New 'tumour freezing' treatment gives some hope for cancer sufferers
image: [ The new method allows much less scarring than conventional surgery ]
The new method allows much less scarring than conventional surgery

A pioneering method of treating cancers by freezing tumours with liquid nitrogen is on trial at a London hospital, and could help maintain the quality of life for sufferers.

One patient has had the treatment, and another 19 are to receive it soon. The method could a big step forwards for the 30,000 people who are diagnosed with bowel cancer each year, who are particularly susceptible to secondary tumours in the liver.

Cancer patient John Grindrod, 61, was the first person to undergo the keyhole surgery, which leaves a much smaller scar than conventional treatments.

Surgery guided by ultrasound

He was diagnosed with cancer last year, and despite treatment, secondary tumours appeared in his liver. He said: "All I have is a little imprint. It could be a spot for all it looks. It's amazing."

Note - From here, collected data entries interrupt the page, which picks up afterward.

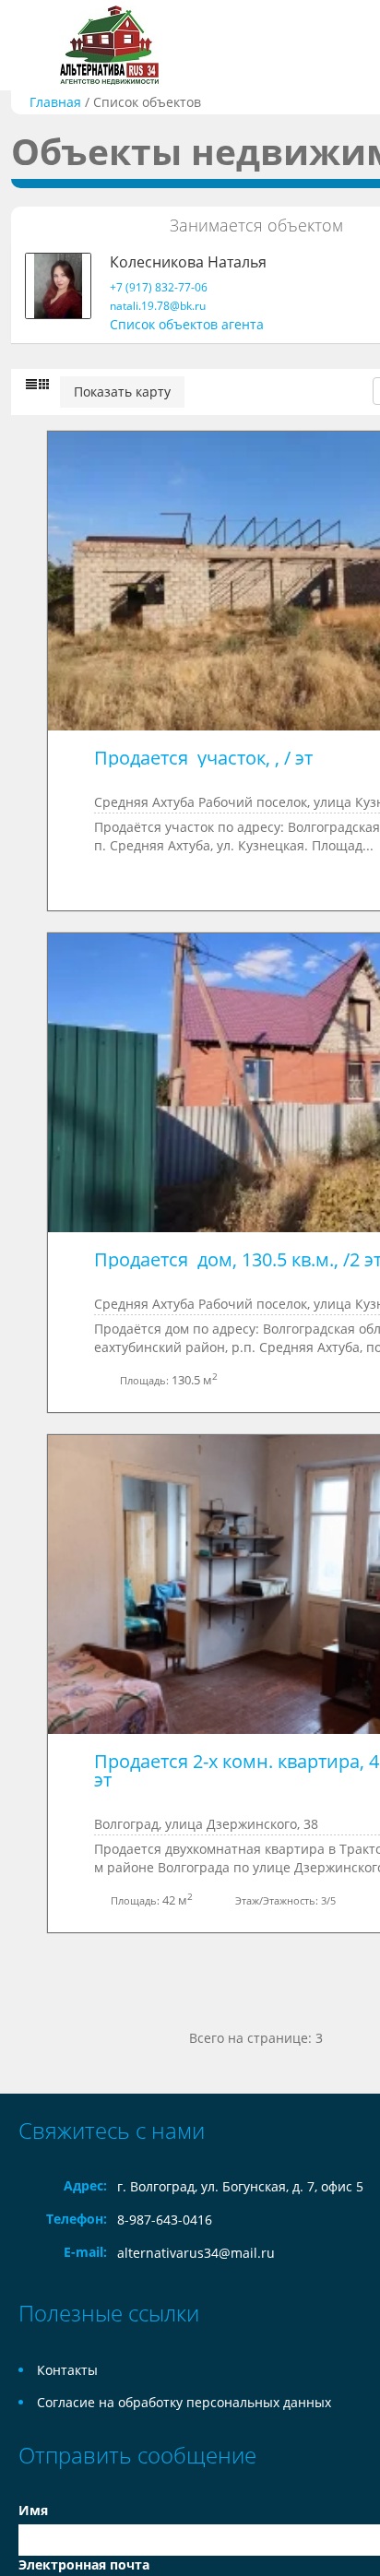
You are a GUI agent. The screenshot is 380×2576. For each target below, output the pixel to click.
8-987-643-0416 (164, 2219)
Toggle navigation (34, 46)
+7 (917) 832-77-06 (159, 287)
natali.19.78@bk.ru (158, 306)
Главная (55, 102)
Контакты (67, 2370)
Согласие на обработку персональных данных (184, 2402)
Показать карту (122, 391)
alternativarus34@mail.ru (196, 2252)
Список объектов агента (187, 324)
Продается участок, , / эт (203, 757)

[ image: Professor Tim Allen-Mersh]
Professor Tim Allen-Mersh
The surgery was performed at the Westminster and Chelsea Hospital, and took place in the X-ray department. The surgical team used ultrasound to guide them as they inserted a probe into Mr Grindrod's liver.

The temperature at the tip of the probe was reduced to minus 190 degrees Celsius, which then destroyed the tumours.

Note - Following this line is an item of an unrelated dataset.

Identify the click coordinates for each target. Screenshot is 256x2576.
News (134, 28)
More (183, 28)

Professor Tim Allen-Mersh said the new system would control the cancer within the liver. "We can delay symptoms resulting from the disease's growth, and sustain the patient's quality of life. We also hope to be able to prolong life by controlling the disease within the liver," he said.

Anne Keatley Clarke, from Colon Cancer Concern said the new treatment was not a cure, but a way of keeping people well for longer and maintaining their quality of life.

"That is vital for people that are suffering from cancer," she said.